#### EXERCISE DATA:
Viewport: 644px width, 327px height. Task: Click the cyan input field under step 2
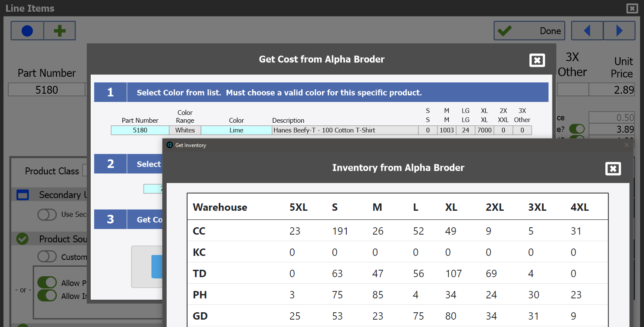(x=153, y=189)
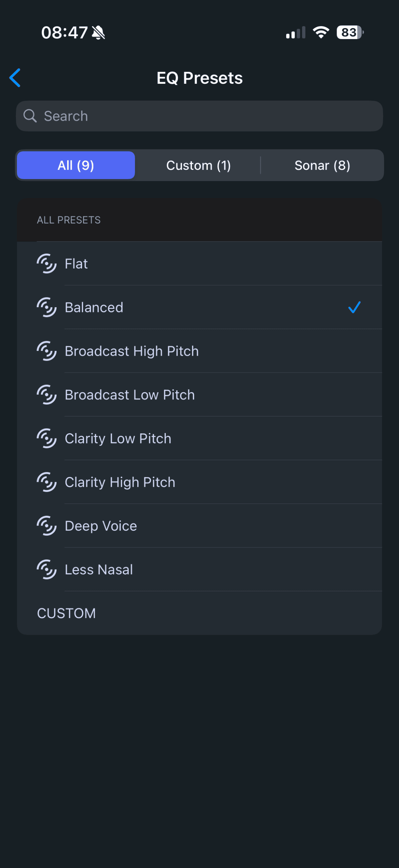Switch to the Sonar (8) tab
The width and height of the screenshot is (399, 868).
(322, 165)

#### WORK ORDER:
Reproduce each line of the records exactly, omitting any picture.

#### TASK ANSWER:
Viewport: 644px width, 327px height. Task: Click the cyan input field under step 2
(x=153, y=189)
Switch to the Sonar (8) tab
The width and height of the screenshot is (399, 868).
(322, 165)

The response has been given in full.